Anatomical considerations indicate that translocation of a serum protein to the follicular antrum requires its passage through the following structures: 1) the capillary endothelium of the ovarian vasculature, 2) the theca interna, 3) the basement membrane, and 4) the membrana granulosa. It is possible that selectivity and permeability properties of the barrier could reside within some or all of these layers.

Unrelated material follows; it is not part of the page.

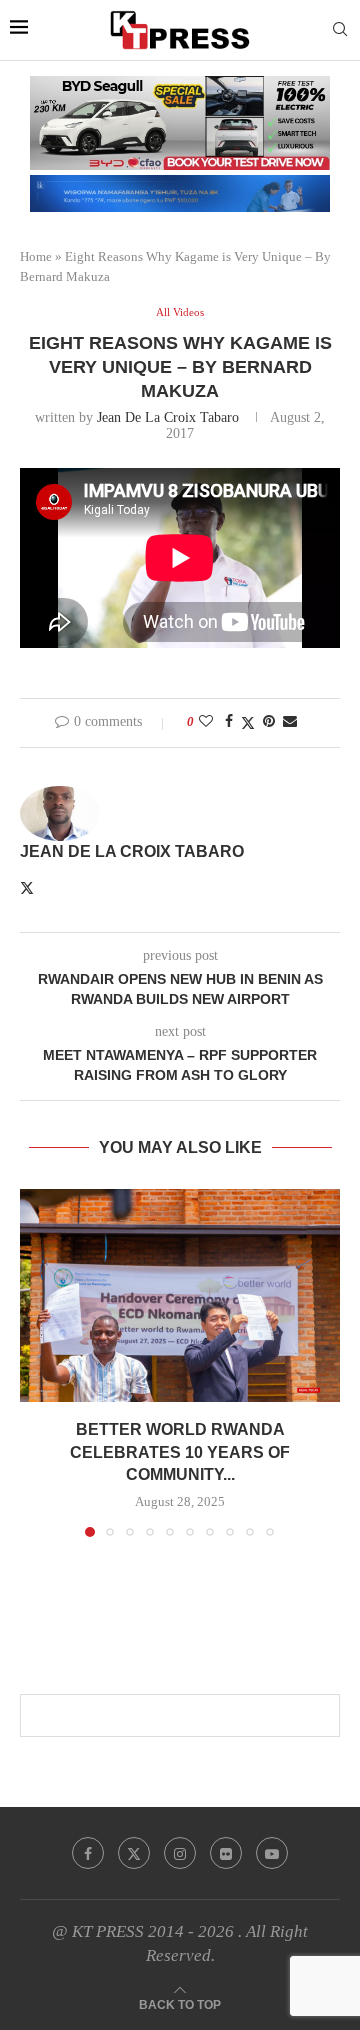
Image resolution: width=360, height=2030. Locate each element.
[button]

It is tempting to suggest that initial permeability and selectivity of the blood-follicle barrier begins with the regulation of the ovarian vascular endothelial cells within the theca interna. One pathway implicated in the regulation of barrier permeability involves nitric oxide (NO; ). Binding of LH receptors stimulates endothelial nitric oxide synthase to synthesize NO. It has been suggested that NO, in turn, activates soluble guanylate cyclase (sGC; ). Once activated, sGC increases levels of cGMP to increase vasodilation, which results in increased barrier permeability. buy antibiotics online
Alternatively, the process of ovulation has been compared to an acute inflammatory response, evidenced by dramatic changes in the vasculature and edema of the follicles. The LH surge is responsible for an increased release of inflammatory agents (i.e., histamine, eicosanoids, and bradykinin), which results in an increase in ovarian blood flow that lasts for at least 9 h after the gonadotropic stimulation. Although an increased blood flow via inflammatory mediators and vascular endothelial growth factor has been suggested to increase vascular permeability, other mechanisms that specifically affect the endothelial cells may also be involved. For example, a negatively charged glycocalyx surrounding the endothelial cells as well as negatively charged serum proteins (i.e., albumin or orosomucoid) may create an electrostatic force that repels intermediate-size proteins with a net negative charge density.